Tybee Island has lots to offer during a visit. The city has a thriving arts culture which includes local music, live entertainment, and much more. For the fine arts, why not stop by one of the region's many art galleries? The shopping is also fine here with many luxury boutiques and unique shops to choose from.
For those that love outdoor recreation, a trip to Tybee Island won't disappoint. Whether you rent your own or bring equipment with you, kayaking and canoeing are both popular attractions here. Along a paddling tour, RV campers may be treated to the wonderful sight of many varieties of birds and animal life indigenous to the region. For some of the best fishing in the area, it is well worth the effort to travel to spend the day doing some angling at the Tybee Pier and Pavilion.

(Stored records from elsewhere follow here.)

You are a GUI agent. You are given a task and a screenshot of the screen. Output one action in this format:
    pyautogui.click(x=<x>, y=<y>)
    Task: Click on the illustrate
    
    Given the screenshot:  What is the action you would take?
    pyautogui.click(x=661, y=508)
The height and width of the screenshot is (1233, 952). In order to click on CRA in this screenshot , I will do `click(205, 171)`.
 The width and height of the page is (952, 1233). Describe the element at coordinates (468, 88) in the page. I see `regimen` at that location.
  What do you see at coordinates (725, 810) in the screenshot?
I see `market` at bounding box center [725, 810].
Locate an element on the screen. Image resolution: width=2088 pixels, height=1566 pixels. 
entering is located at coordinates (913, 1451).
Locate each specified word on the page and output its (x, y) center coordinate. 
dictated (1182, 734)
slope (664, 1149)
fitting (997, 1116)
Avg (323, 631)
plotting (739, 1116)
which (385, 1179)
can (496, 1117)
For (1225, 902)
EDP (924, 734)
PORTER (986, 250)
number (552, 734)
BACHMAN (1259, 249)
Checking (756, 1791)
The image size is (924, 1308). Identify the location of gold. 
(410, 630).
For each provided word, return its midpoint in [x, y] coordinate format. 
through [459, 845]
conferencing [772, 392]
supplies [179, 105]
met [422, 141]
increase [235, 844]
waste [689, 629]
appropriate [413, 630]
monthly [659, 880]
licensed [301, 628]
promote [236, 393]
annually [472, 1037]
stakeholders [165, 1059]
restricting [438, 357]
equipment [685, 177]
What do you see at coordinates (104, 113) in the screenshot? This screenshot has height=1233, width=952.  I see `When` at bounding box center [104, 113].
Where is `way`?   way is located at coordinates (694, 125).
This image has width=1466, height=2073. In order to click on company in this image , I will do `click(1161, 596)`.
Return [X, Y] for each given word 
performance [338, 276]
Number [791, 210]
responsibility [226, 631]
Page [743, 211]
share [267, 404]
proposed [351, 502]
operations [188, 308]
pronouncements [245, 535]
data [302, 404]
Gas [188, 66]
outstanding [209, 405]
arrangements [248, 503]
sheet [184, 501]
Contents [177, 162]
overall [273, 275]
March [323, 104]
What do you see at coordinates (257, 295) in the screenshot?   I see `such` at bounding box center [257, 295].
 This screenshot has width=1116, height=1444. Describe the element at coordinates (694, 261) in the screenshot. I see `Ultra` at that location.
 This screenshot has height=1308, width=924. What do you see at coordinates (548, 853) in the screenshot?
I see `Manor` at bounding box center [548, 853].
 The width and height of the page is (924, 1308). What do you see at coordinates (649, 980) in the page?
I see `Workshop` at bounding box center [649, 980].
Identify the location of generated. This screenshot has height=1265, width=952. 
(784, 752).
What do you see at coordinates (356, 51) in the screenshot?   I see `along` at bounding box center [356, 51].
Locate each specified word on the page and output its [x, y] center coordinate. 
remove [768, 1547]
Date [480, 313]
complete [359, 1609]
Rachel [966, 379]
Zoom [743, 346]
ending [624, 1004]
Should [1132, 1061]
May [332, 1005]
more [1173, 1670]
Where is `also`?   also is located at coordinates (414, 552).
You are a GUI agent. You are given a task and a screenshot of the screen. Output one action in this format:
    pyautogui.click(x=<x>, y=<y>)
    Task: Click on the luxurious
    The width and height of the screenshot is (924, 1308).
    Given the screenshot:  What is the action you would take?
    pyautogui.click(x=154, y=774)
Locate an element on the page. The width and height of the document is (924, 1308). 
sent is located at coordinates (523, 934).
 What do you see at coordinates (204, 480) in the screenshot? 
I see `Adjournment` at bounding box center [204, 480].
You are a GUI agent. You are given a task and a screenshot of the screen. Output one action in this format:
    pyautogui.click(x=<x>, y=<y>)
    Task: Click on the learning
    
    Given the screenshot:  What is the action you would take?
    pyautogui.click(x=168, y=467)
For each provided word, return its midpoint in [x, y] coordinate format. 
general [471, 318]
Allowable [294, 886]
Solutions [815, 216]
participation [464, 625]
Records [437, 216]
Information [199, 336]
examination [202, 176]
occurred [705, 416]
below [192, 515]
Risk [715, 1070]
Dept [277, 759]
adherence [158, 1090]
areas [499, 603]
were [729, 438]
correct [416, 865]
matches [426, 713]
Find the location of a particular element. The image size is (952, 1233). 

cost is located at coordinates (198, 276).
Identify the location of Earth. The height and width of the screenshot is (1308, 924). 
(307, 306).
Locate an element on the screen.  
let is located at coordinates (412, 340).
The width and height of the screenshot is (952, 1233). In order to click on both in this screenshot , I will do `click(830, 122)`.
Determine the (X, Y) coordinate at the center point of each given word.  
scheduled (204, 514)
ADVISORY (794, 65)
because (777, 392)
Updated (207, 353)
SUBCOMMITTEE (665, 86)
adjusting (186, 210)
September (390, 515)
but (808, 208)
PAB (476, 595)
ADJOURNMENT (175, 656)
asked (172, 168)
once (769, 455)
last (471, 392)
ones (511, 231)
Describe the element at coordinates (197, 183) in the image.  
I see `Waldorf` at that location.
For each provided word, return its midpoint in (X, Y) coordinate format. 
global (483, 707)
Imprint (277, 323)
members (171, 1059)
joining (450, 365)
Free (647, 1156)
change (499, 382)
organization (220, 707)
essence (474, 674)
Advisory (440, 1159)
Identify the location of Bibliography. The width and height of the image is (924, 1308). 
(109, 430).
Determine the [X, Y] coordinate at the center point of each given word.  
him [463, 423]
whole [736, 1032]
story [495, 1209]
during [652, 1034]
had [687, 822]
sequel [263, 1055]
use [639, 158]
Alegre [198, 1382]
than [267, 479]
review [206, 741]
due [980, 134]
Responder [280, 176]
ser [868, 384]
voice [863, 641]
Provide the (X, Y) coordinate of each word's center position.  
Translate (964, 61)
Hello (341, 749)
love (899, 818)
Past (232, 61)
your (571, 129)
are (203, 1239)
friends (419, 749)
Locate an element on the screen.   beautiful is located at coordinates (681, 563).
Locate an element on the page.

With a vast amount of shoreline to explore, beachcombing is a great way to spend a day. Consider a side trip to leisurely peruse the Historic Tybee Lighthouse or Fort Pulaski.
Traveling around Tybee Island in an RV is not so hard to do. Much of the area can be explored on foot, so RV campers can park their rig at their campground and either take a taxi or a cab into town or just set out to enjoy a nice, long walk.
The best places to enjoy an RV stay on Tybee Island include Rivers End Campground and RV Park and Red Gate Campground and RV Resort.